__Collected data__:
________

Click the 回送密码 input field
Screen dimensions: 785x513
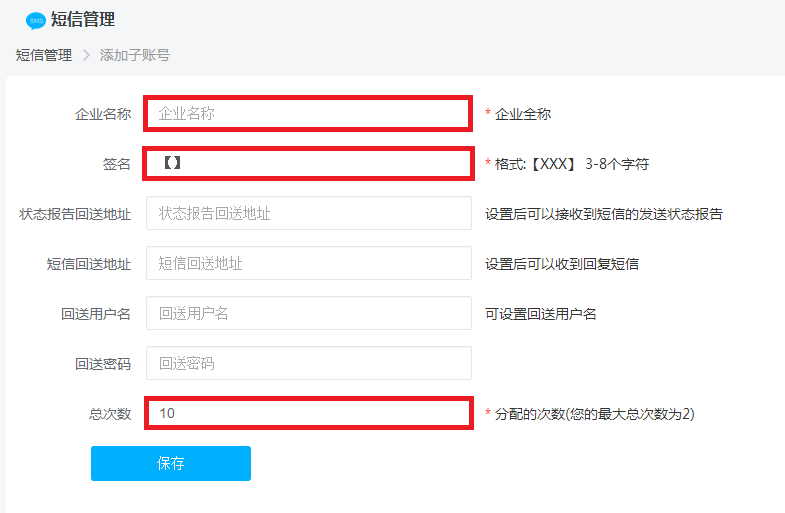(x=309, y=363)
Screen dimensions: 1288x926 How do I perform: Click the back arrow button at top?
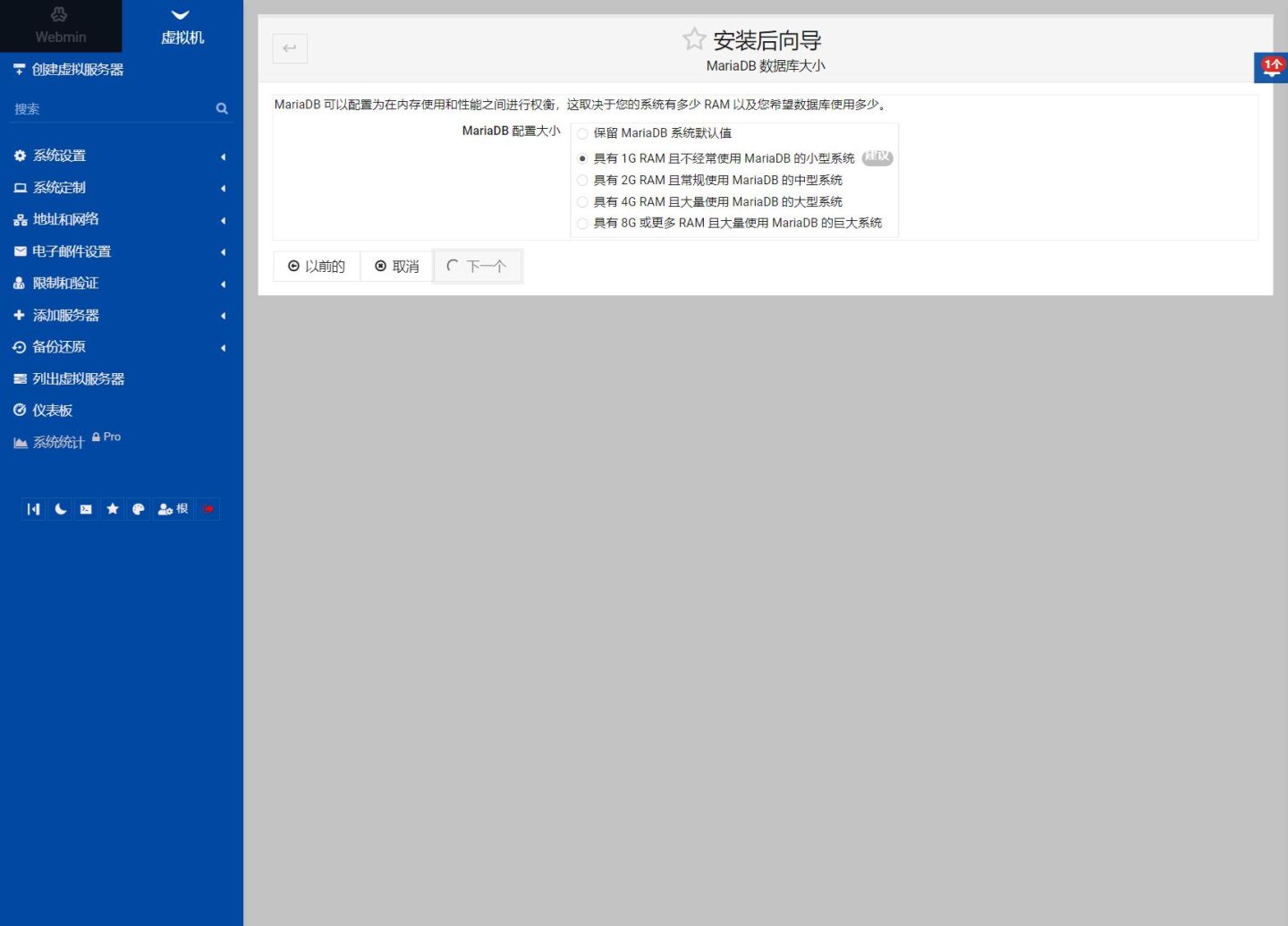(290, 48)
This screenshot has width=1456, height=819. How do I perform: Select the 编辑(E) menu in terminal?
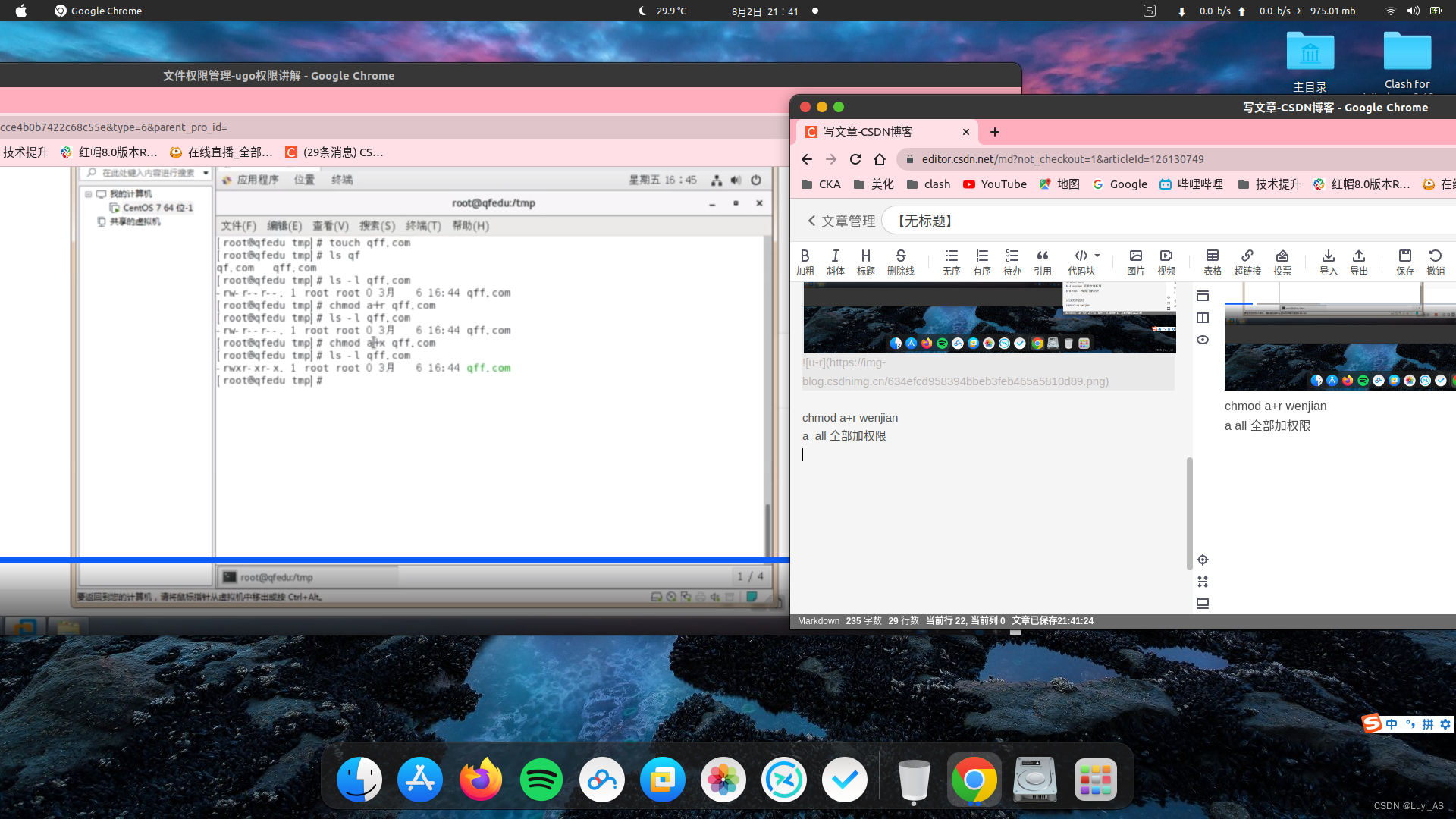(x=283, y=225)
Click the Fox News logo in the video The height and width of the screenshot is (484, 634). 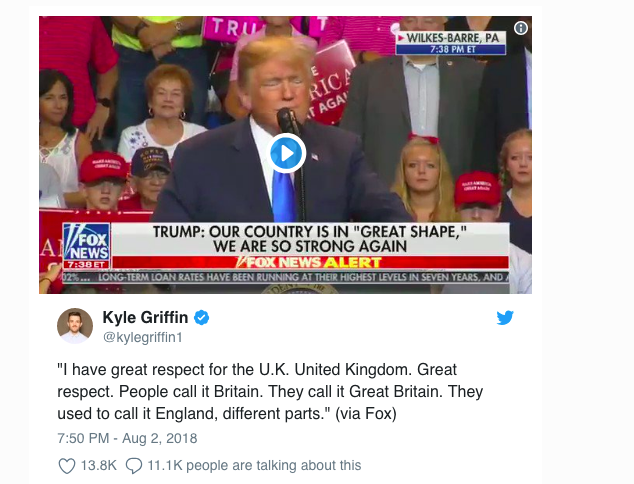(x=87, y=242)
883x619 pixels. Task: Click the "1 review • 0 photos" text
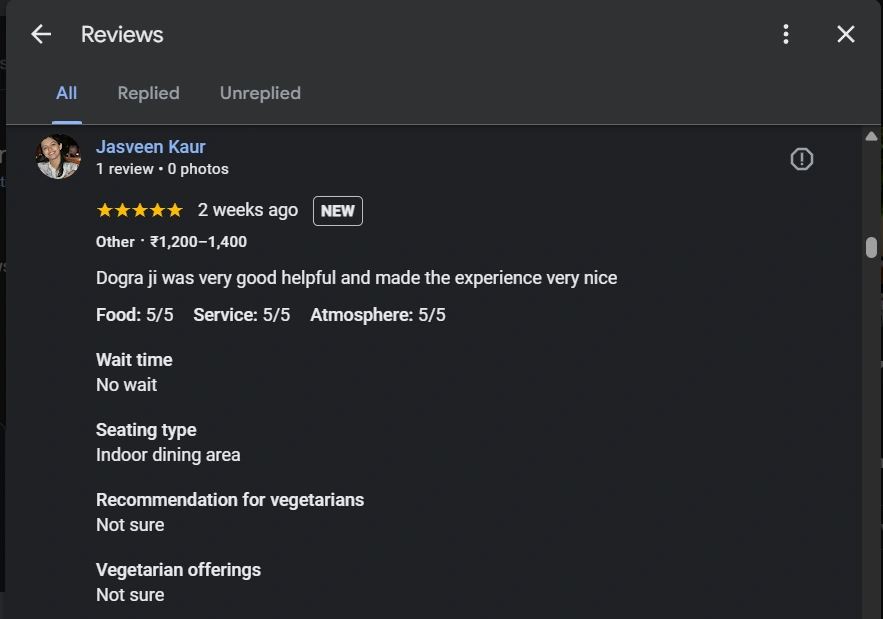(x=162, y=169)
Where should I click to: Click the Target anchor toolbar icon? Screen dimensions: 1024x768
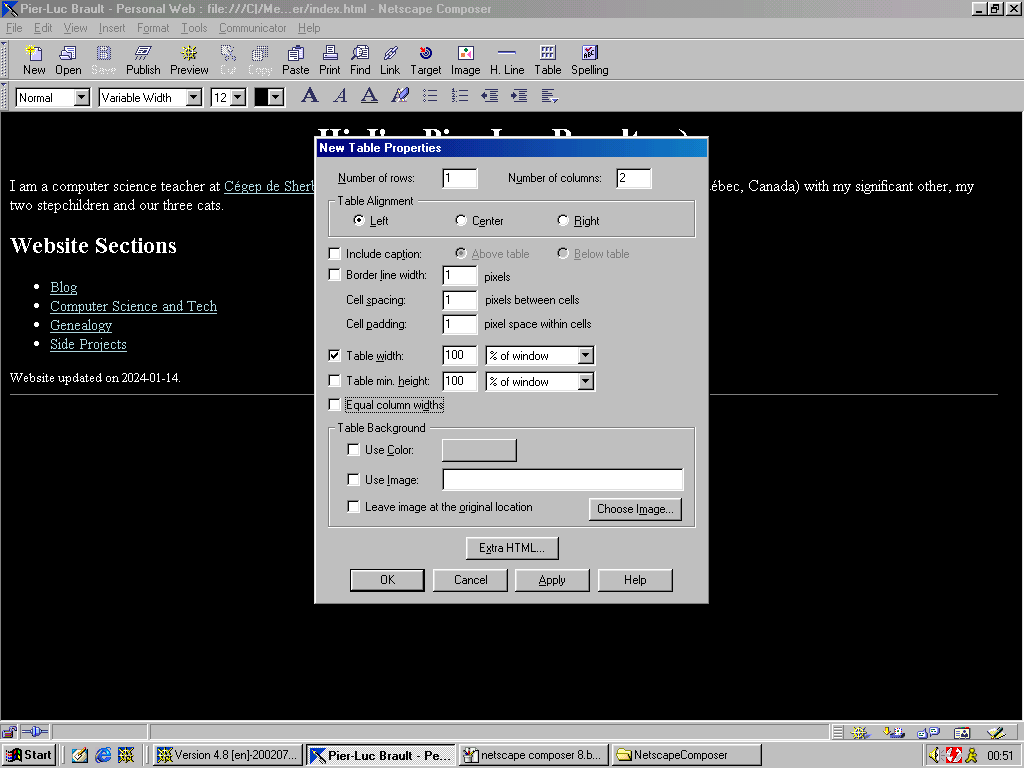pyautogui.click(x=425, y=60)
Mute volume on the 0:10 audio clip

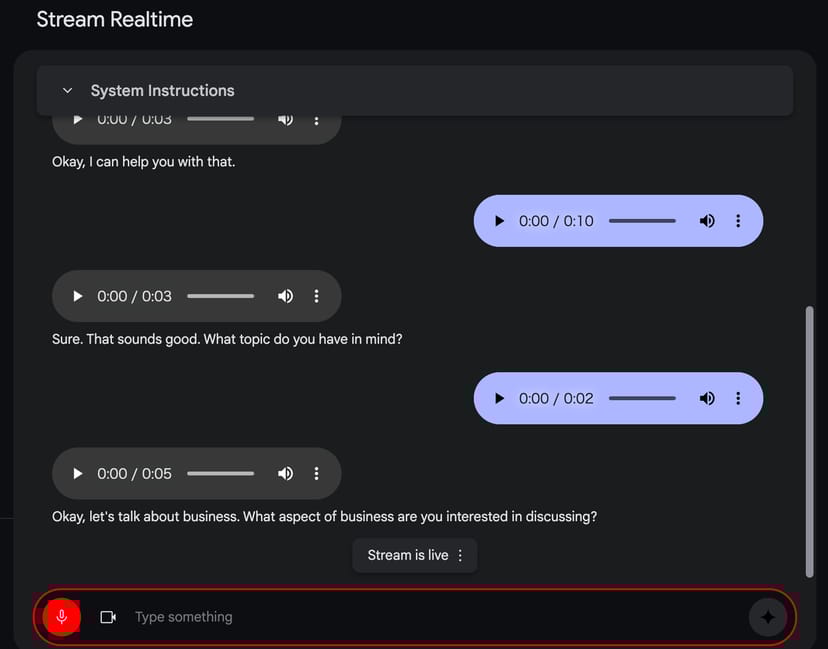pyautogui.click(x=707, y=221)
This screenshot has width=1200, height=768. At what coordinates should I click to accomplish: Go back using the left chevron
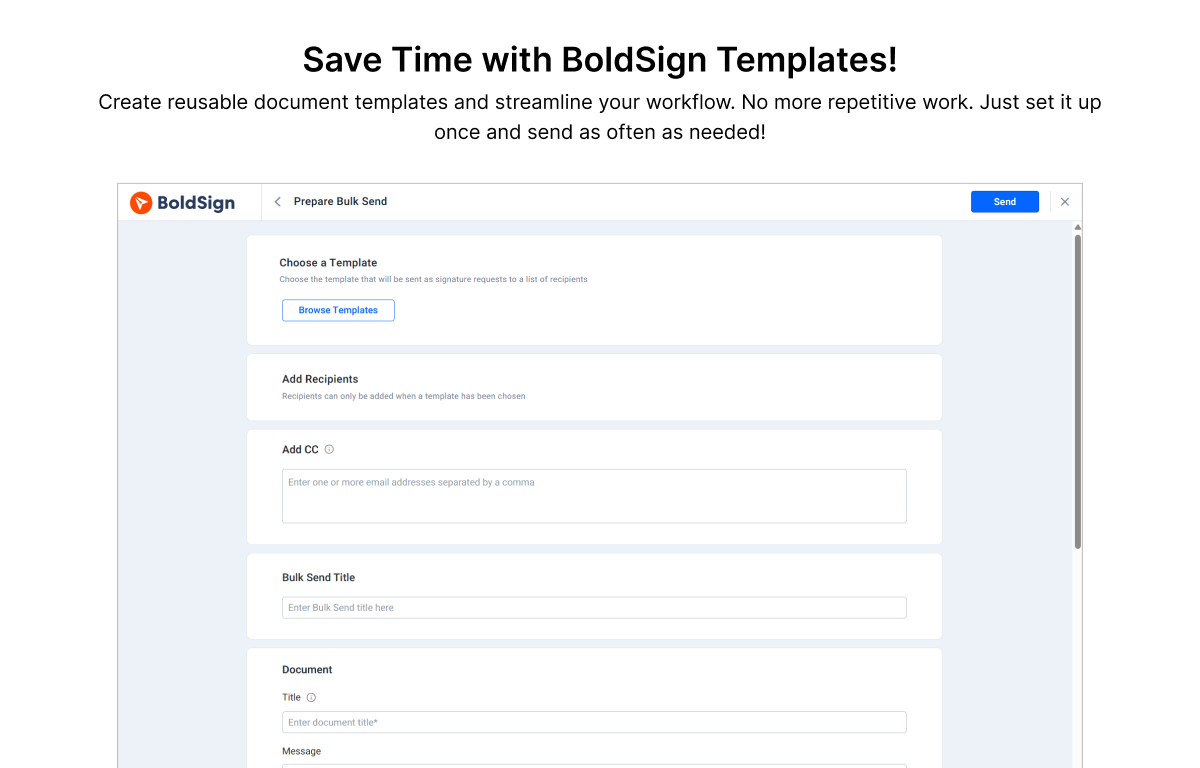pyautogui.click(x=278, y=202)
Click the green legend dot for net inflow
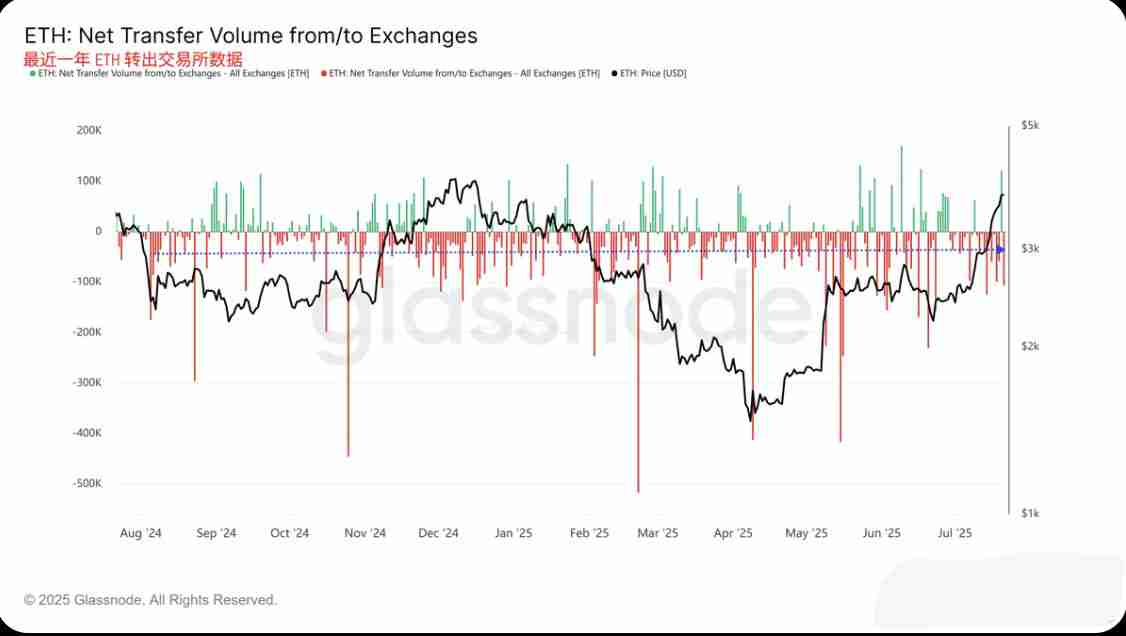 pyautogui.click(x=32, y=73)
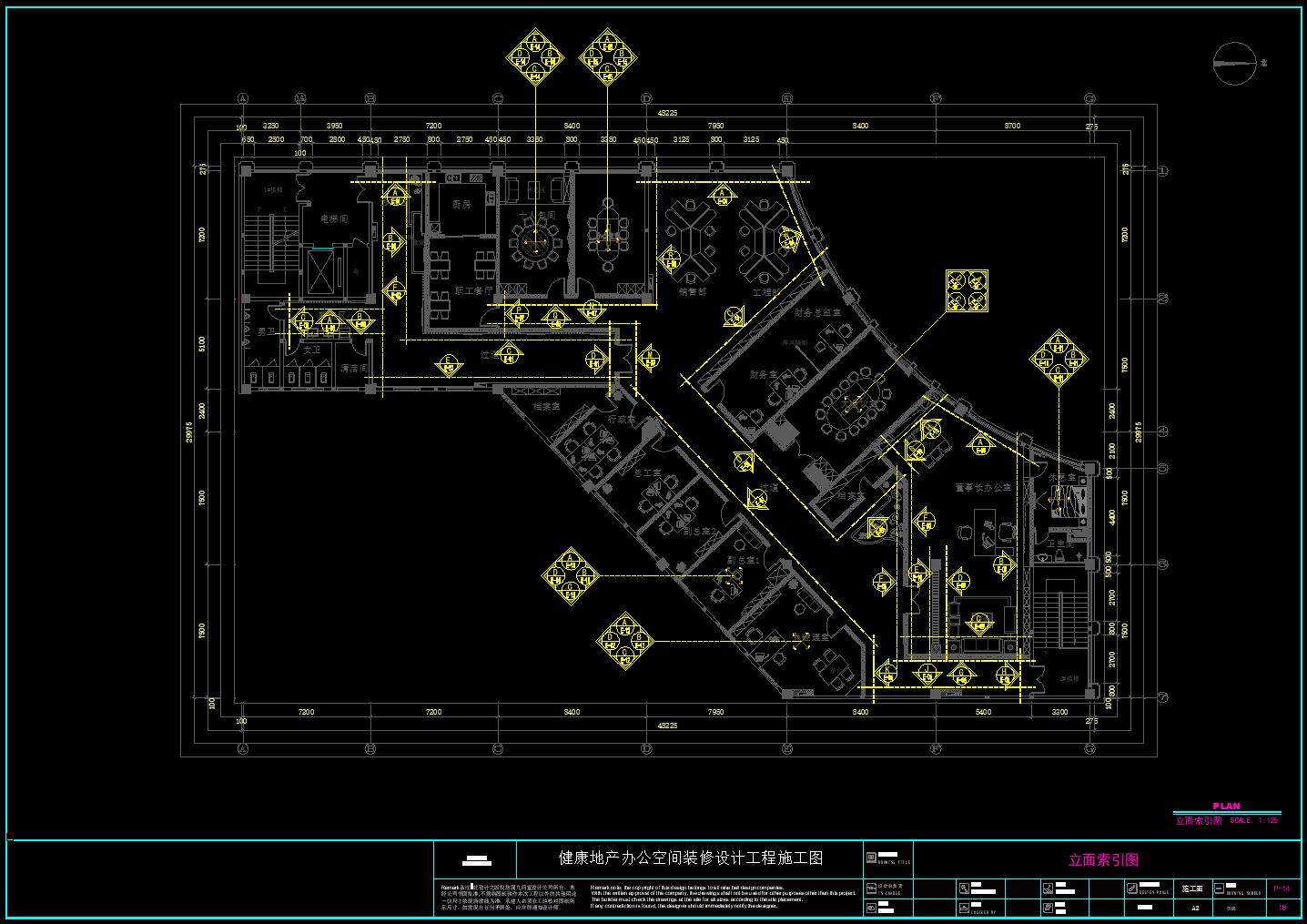Click the SCALE 1:125 text
This screenshot has width=1307, height=924.
[1254, 820]
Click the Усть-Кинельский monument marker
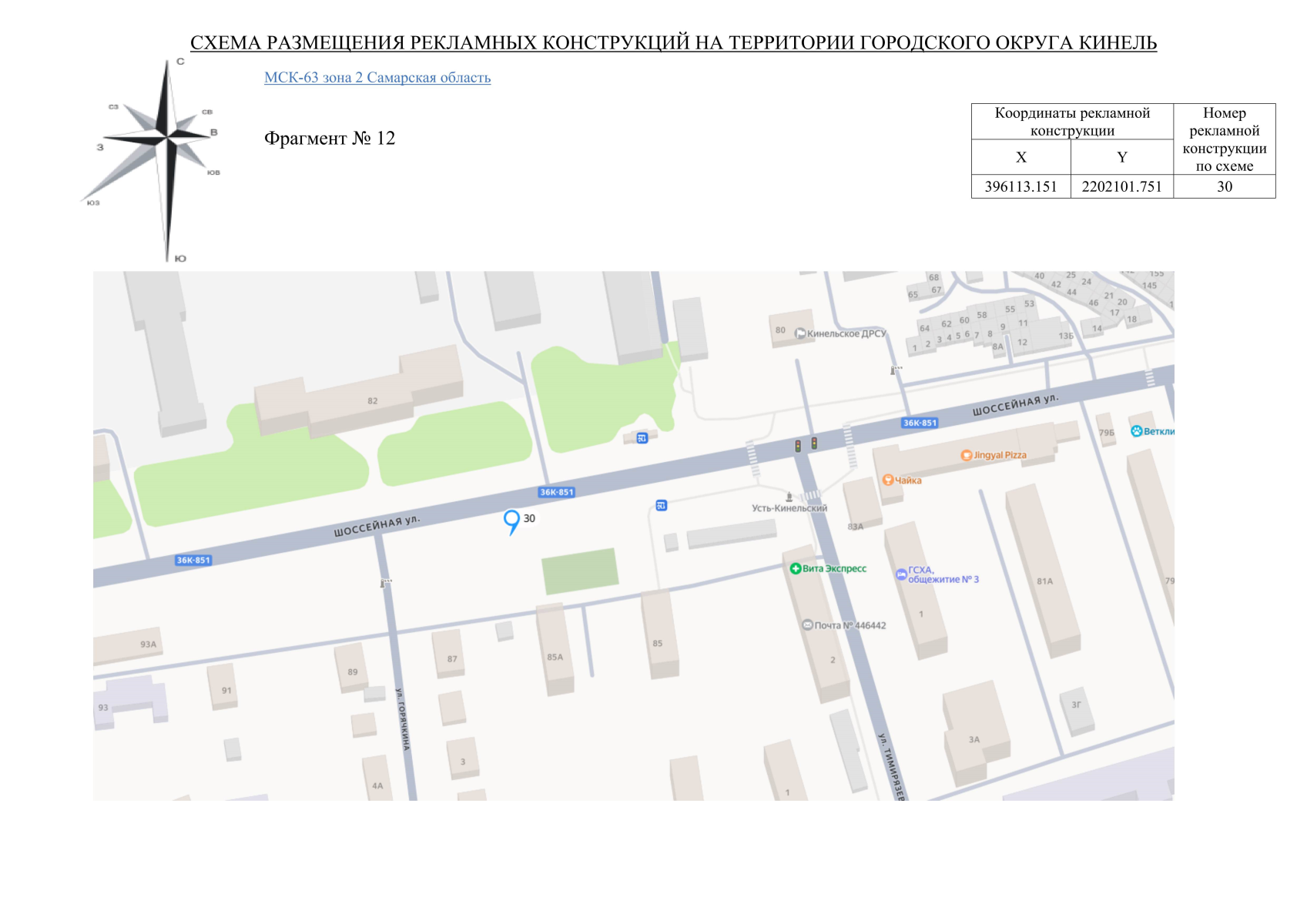Screen dimensions: 1307x924 (789, 497)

________

__TASK TO COMPLETE__: With pictures left out, repeat exactly the lines from the one containing "Mute volume on the 0:10 audio clip" through the last line of the data above, inclusive, and nothing else.

__PROBLEM SOLUTION__:
Mute volume on the 0:10 audio clip

pyautogui.click(x=707, y=221)
This screenshot has width=1200, height=768. At what coordinates should I click to accomplish: Go back using the left chevron
pyautogui.click(x=278, y=202)
Click the green legend dot for net inflow
 pyautogui.click(x=32, y=73)
Click the SCALE 1:125 text
This screenshot has width=1307, height=924.
[1254, 820]
Click the Усть-Кинельский monument marker
Screen dimensions: 1307x924 (789, 497)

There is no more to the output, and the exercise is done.